Tuesday, July 29, 2014

ElasticSearch Resiliancy and Failover

ElasticSearch is designed with the assumption that things break. Hardware fails and software crashes. That’s a fact of life. ElasticSearch mainly deals with this through the use of clustering. That means that many machines can be combined together to work as a single unit.

Data can be replicated or copied across multiple servers so that the loss of one or more nodes can be tolerated by the cluster and still have the cluster respond to requests in a timely manner. This obviously depends on the exact configuration.

The primary mechanism for ElasticSearch resiliency is divided into 3 parts - nodes, shards, and replicas. Nodes are the individual servers and as nodes are added to the cluster, data is spread across them in terms of shards and replicas. A shard is a slice or section of the data and is specified when an index is created and cannot be changed. A replica is simply copy of a shard. The number of replicas can be changed on the fly.

If a cluster is formed from a single node, then all primary shards on are on that node. If there is a failure of the node or of a shard, then data will likely be lost.

When you add a node to the cluster so you now have 2 nodes, then primary shards will be spread across both nodes. If a node is lost, then some data will not be available until that node is restored. If that node is lost, then data will be lost.

The next step would be to add a replica. Again, a replica is a copy of the data. In a 2-node scenario, the primary shards will be spread across both nodes, but the a replica of the same shard will be allocated to the alternate node. The effect is that both nodes will have a full copy of the data, but one node will not hold all of the primary shards. If a node is lost in this case, the remaining node can handle all requests. When the failed node is restored or a replacement node is added to the cluster, ElasticSearch will replicate shards to the second node and achieve equilibrium again.

Adding more nodes to the cluster will spread the 2 data copies across all 3 nodes now. The cluster can handle the failure of a single node, but not 2 nodes.

If a second replica is added (making 3 copies of the data), then each node would effectively have a copy of the data. This configuration should be able to handle the loss of 2 of the 3 nodes, though you really don’t want that to happen.

ElasticSearch has some features that allow you to influence shard allocation. There are a couple of different algorithms that it can use to control shard placement. Recently, they have added the size of the shard into the allocation strategy such that one node does not end of having lots of large shards while another node has primarily small shards.

ElasticSearch also has a rack awareness feature. This allows you to tell ElasticSearch that some nodes are physically close to each other while other nodes are physically far apart. For example, you can have some nodes in one data center and other nodes of the same cluster in another data center. ElasticSearch will try to keep requests localized as much as possible. Having a cluster split across data centers is not really recommended for performance reasons, but is an option.

ElasticSearch has a federated search feature. This allows 2 clusters to be in physically separate data centers while essentially a third cluster will arbitrate requests across clusters. This is a very welcome feature for ElasticSearch.

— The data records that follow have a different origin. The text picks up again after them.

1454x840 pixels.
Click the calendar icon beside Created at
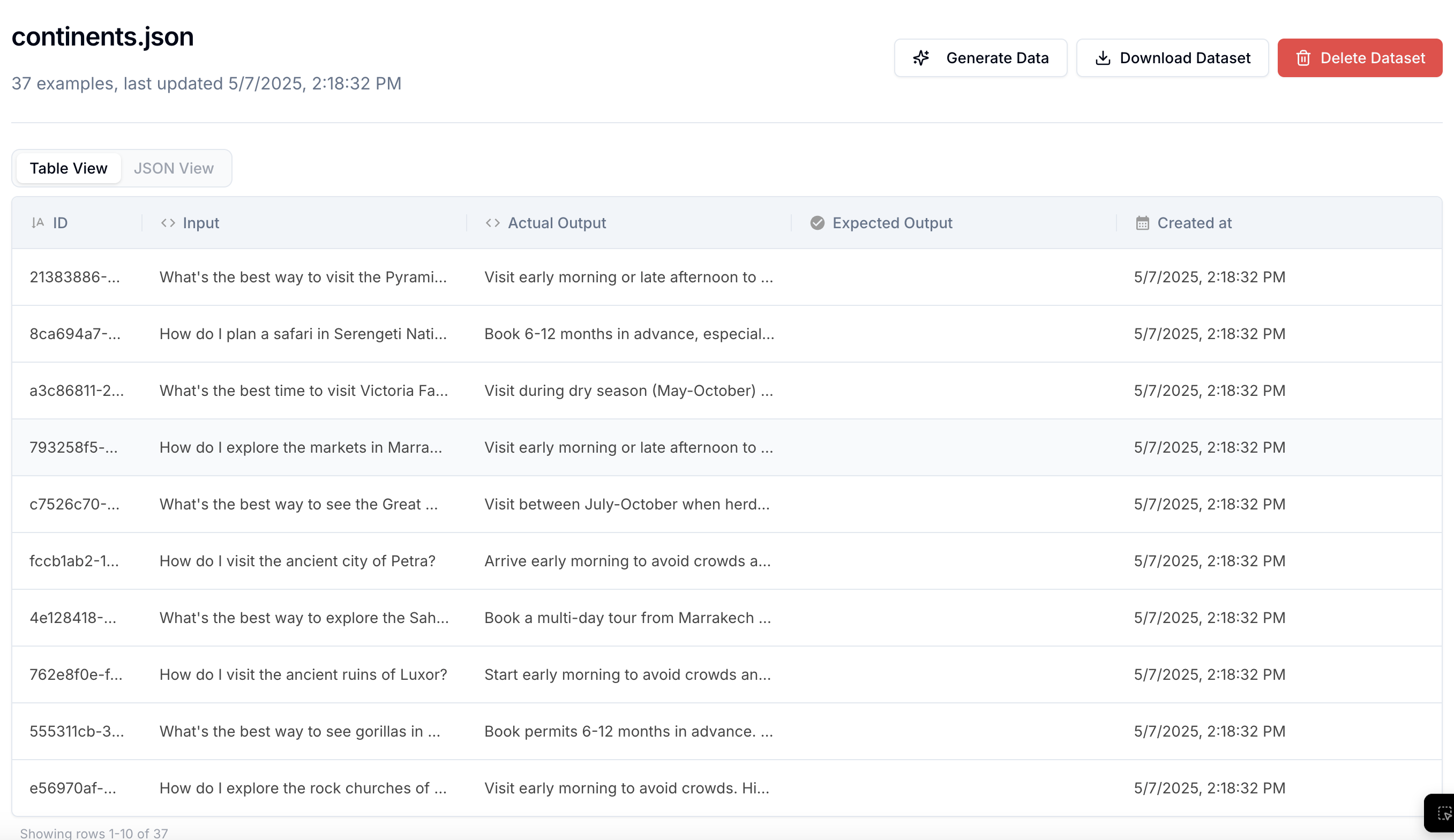tap(1142, 223)
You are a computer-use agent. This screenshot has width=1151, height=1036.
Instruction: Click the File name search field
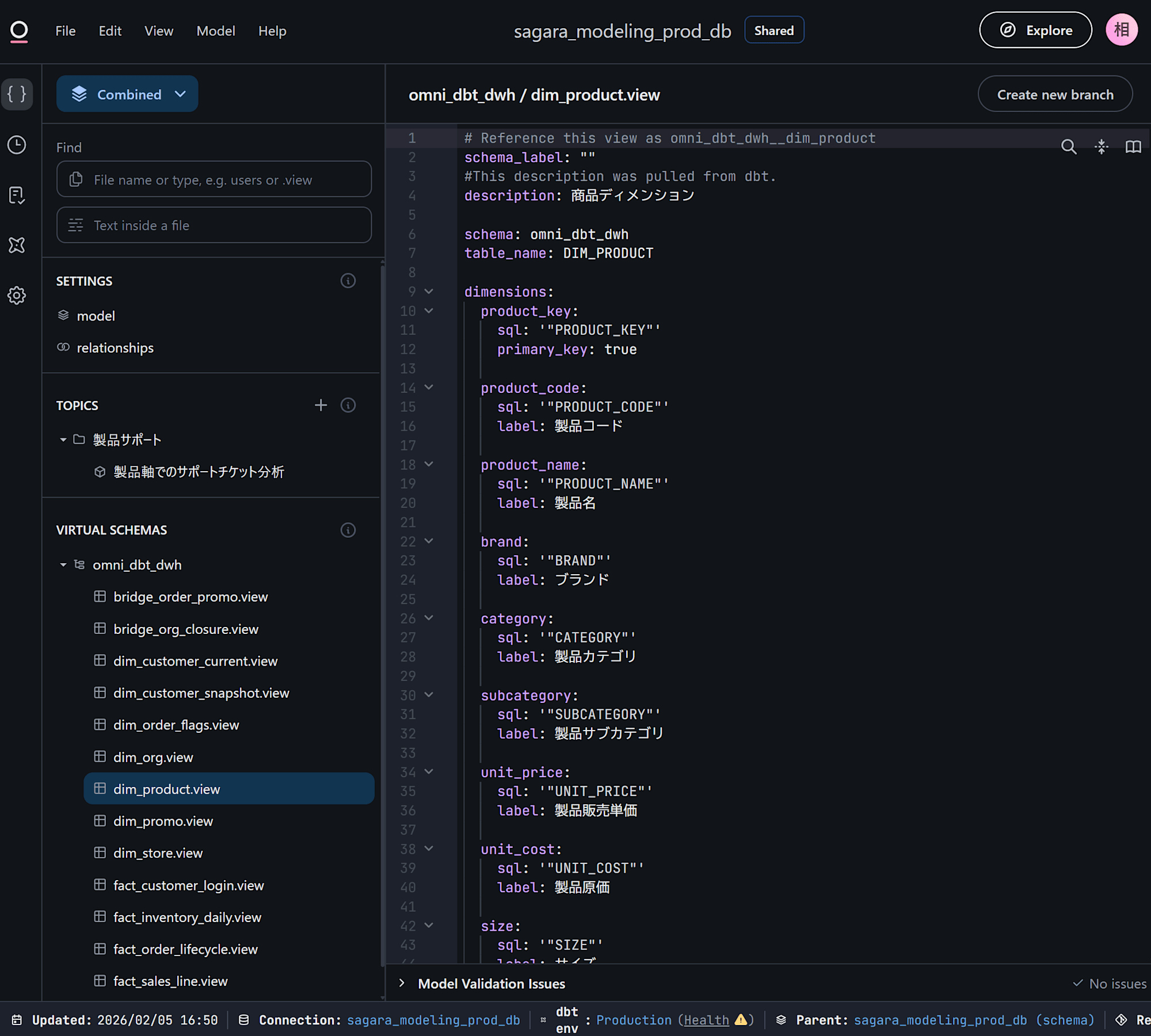(214, 179)
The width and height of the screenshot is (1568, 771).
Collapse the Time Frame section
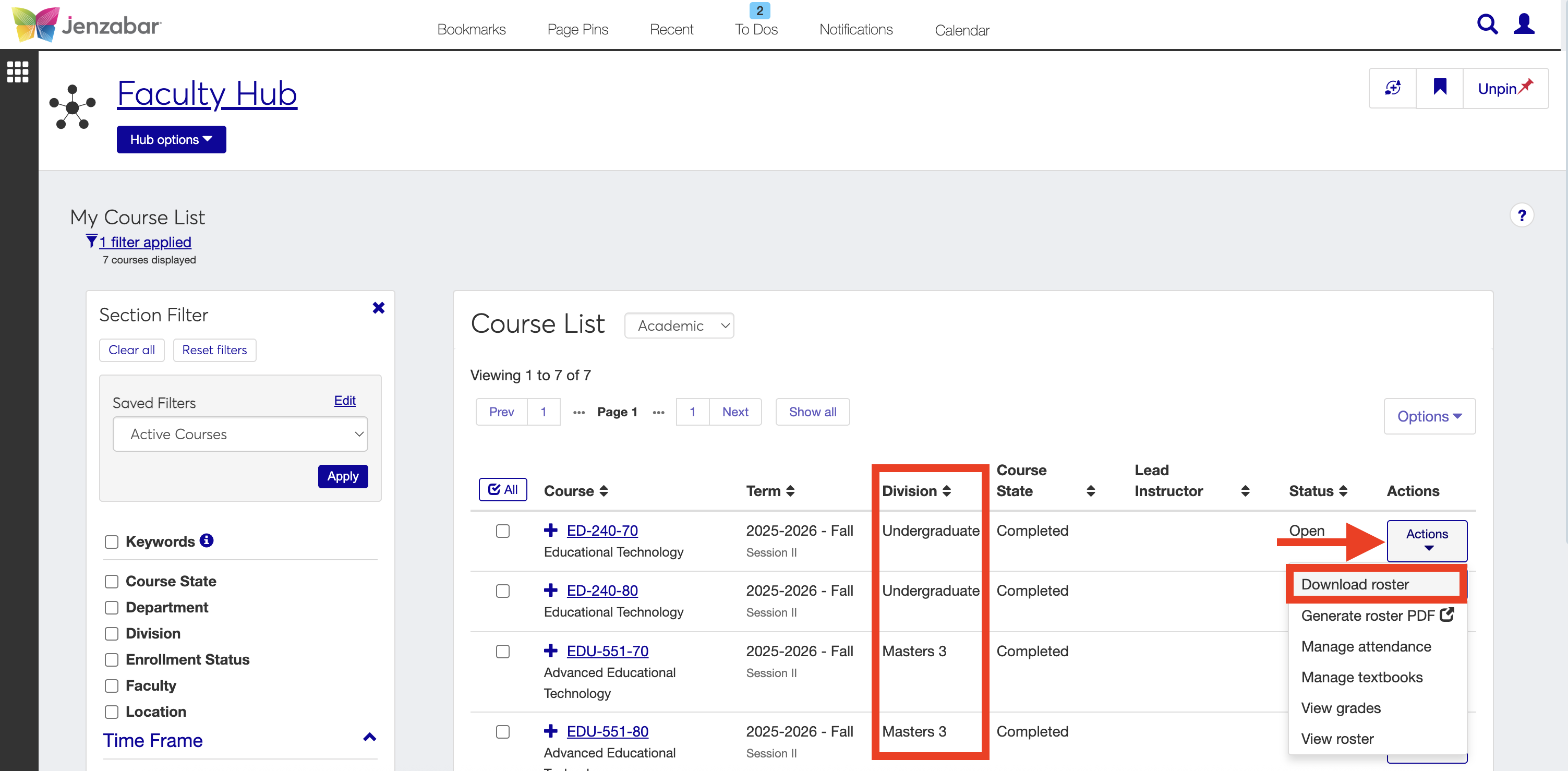pyautogui.click(x=369, y=738)
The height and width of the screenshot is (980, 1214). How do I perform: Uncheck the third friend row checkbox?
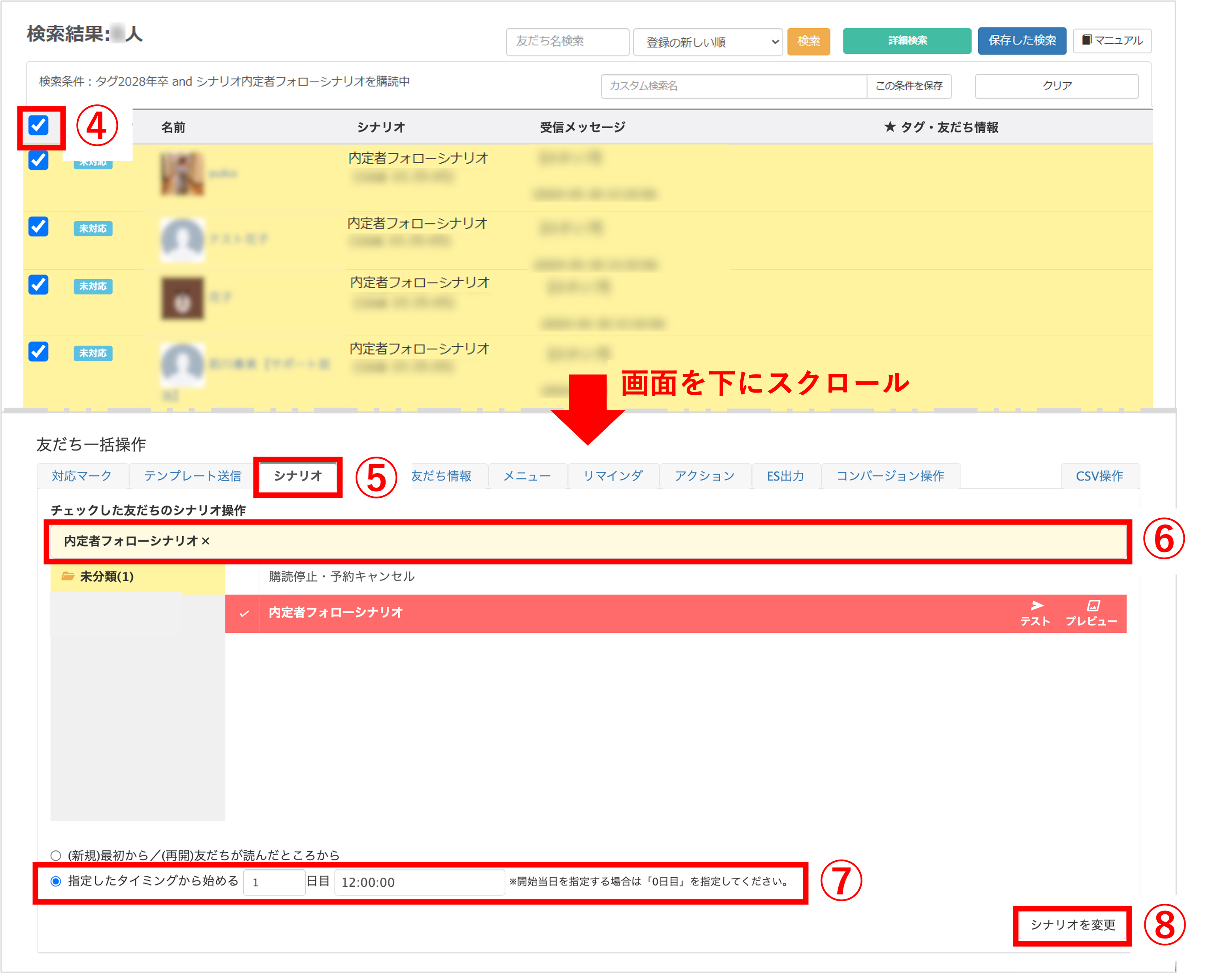click(38, 285)

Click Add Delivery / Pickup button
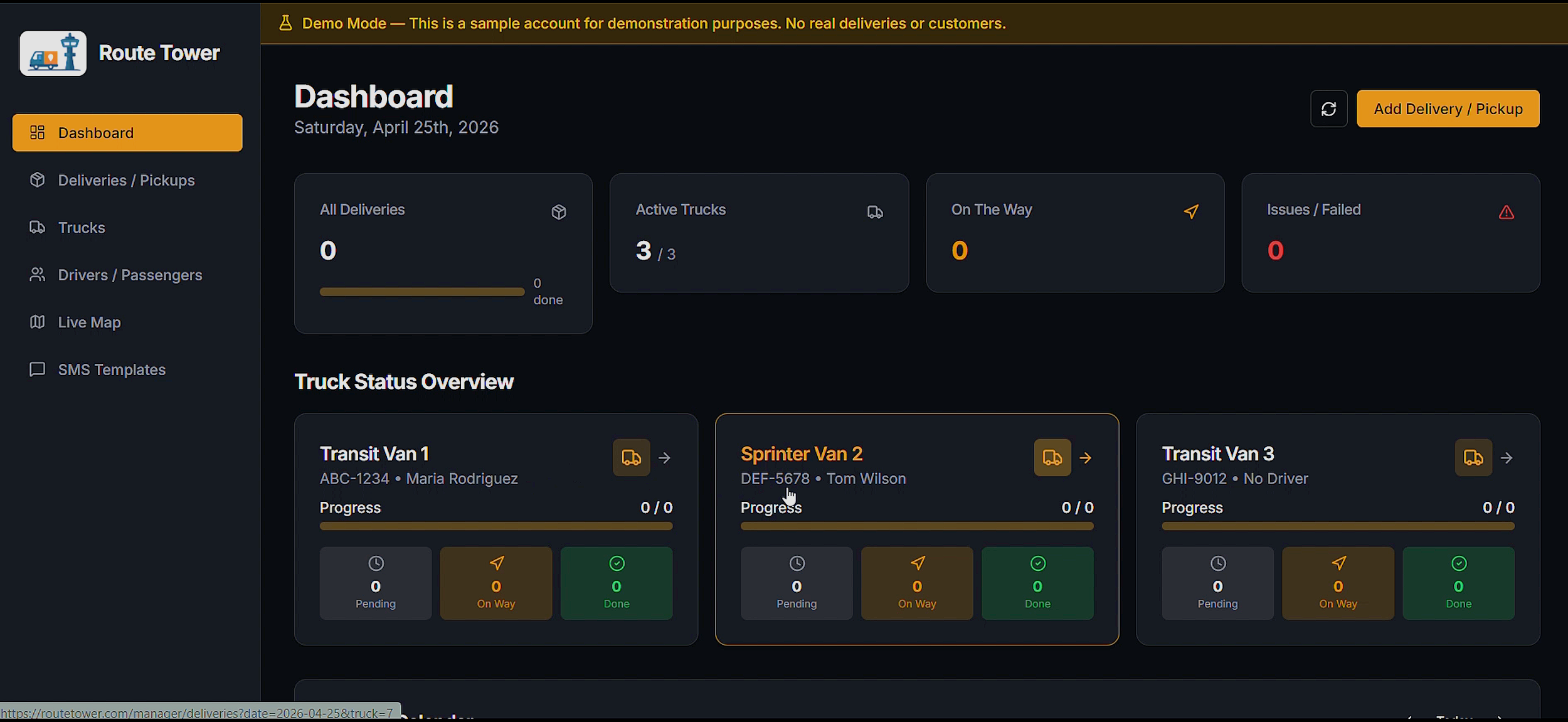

ElasticSearch has also added a snapshot-restore feature as of the 1.0 release. This allows an entire cluster to be backed up and restored, or one or more indices can be specified for a particular snapshot. Snapshots can be taken on a fully running cluster and can be scripted and taken periodically.

Once the initial snapshot occurs, subsequent snapshots taken are incremental in nature. http://www.elasticsearch.org/blog/introducing-snapshot-restore/

One of the great things about snapshot/restore is that it can be used to keep a near-line cluster that mirrors the production cluster. If the production cluster goes down, the backup cluster can be brought back online at roughly the same point in time document wise.

This feature works by shutting the snapshots to the near-line cluster, then applying the snapshots to that cluster. Since the snapshots are incremental, the process should be pretty quick, even for clusters with a good amount of volume.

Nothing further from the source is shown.